Only six women have started the Solo Trans-Tasman since 1970, and Jennifer Fitzgibbon’s third place in 2010 remains the best result by a woman in the race’s history. Ferris-Choat knows the significance of becoming the seventh — but once the start gun fires, she is racing everyone.

Offshore pedigree
Ferris-Choat grew up in Northland and started sailing in High School, then committed to an Olympic campaign and was on the dock at the Atlanta Olympic Games within two and a half years. She finished fifth in the Europe dinghy at the 1996 Atlanta Olympics before moving into offshore racing at the highest level.
She later competed in the Jules Verne Challenge aboard the maxi catamaran Royal & Sun Alliance, which dismasted in the Southern Ocean while on pace for the record. She returned to the Olympic Games in 2004 as skipper of a three-woman Yngling crew, finishing seventh at Athens.
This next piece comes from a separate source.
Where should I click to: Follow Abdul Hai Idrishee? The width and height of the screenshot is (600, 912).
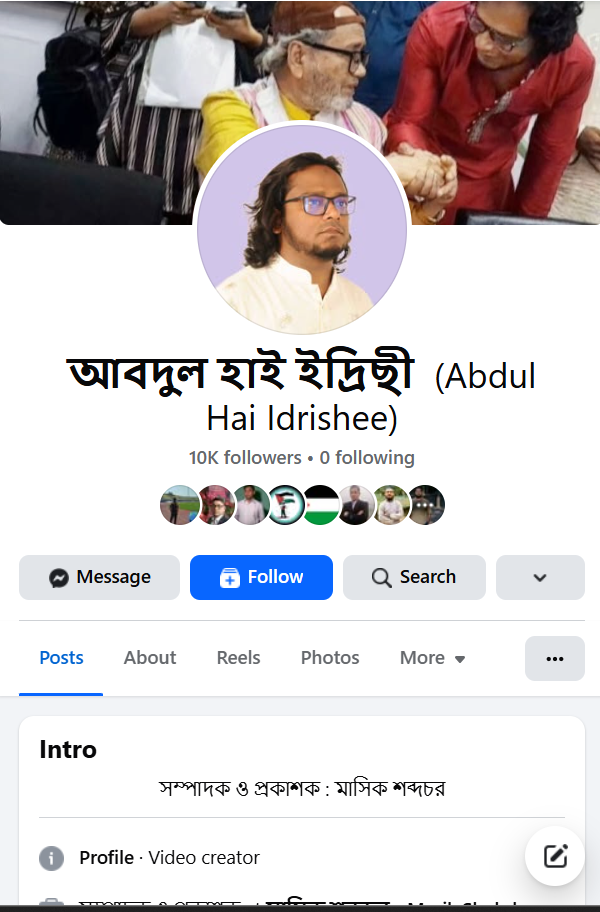261,578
Then in 2005 the ORYX Quest: 62 days non-stop around the world, her crew becoming the first women, alongside Karine Fauconnier to win a round-the-world race outright.

In 2022, Yachting New Zealand described Ferris-Choat as “an extraordinary sailor who is largely unheralded in this country.” The New Zealand sailing scene has since had little choice but to take notice.
More recently, Ferris-Choat won first divison in the Hamilition Island Race Week, finished fourteenth on line honours in the 2024 Rolex Sydney to Hobart aboard an IMOCA, before competing in the 2026 Doyle Sails Two-Handed Yacht Race alongside co-skipper Taylor Edwards.
Ferris-Choat lives near Kerikeri in Northland and balances offshore racing with family life and running the Vixen Racing programme.
The Tasman challenge
At noon on 30 May 2026, 16 solo sailors will depart Opua Cruising Club in the Bay of Islands — the first time in the event’s history the race has started from Opua — and race 1,170 nautical miles across the Tasman Sea to finish at Southport Yacht Club on Queensland’s Gold Coast. The preferred route at this time of year takes competitors north to find the Easterlies before riding a long westward arc toward Queensland. The Southport finish brings its own challenge: a man-made seaway through Surfers Paradise Beach with a sandbar across the mouth of the Coomera River, approached after the best part of a week at sea.
Ferris-Choat races Vixen Racing, a Verdier 40 and the second equal largest boat in the fleet behind a 55-footer. She is targeting six to seven days, with monohull line honours as her primary goal and a handicap podium also in her sights.

This will be her sixth Tasman crossing and her first solo. She has prepared with over a thousand solo miles on Vixen Racing, including a recent training run around Cape Brett in 35 knots and five-to-six metre seas.
Solo sailing demands constant management of fatigue, weather and boat speed. Ferris-Choat will sleep in short intervals throughout the crossing while handling all navigation and sail changes alone. Vixen Racing carries a comprehensive offshore safety and communications setup tailored for solo racing conditions.
“To have a chance of winning, we must first finish,” she says. “Breaking the boat or me, that’s not an option.”
Building pathways
Behind the campaign is the Vixen Racing Academy, Ferris-Choat’s pathway programme for getting people into coastal and offshore sailing who don’t already have a route in. The Academy provides real sea miles with genuine hands-on responsibility — trimming, helming, decision-making under guidence and experence. It is deliberately inclusive, with men and women training and racing together.

After Southport, the programme continues: Sydney to Gold Coast Race, Gold Coast to Mackay Race, Airlie Beach and Hamilition Island Race Weeks, academy passages through the Whitsundays, then south to prepare for a second Sydney to Hobart on Vixen Racing. The Trans-Tasman is one chapter in a longer campaign.
Five of the six women who have previously started the Solo Trans-Tasman have finished it. Sharon Ferris-Choat arrives at the startline as the seventh woman in race history, carrying more than 124,000 offshore racing miles and one of the strongest sailing résumés in the fleet.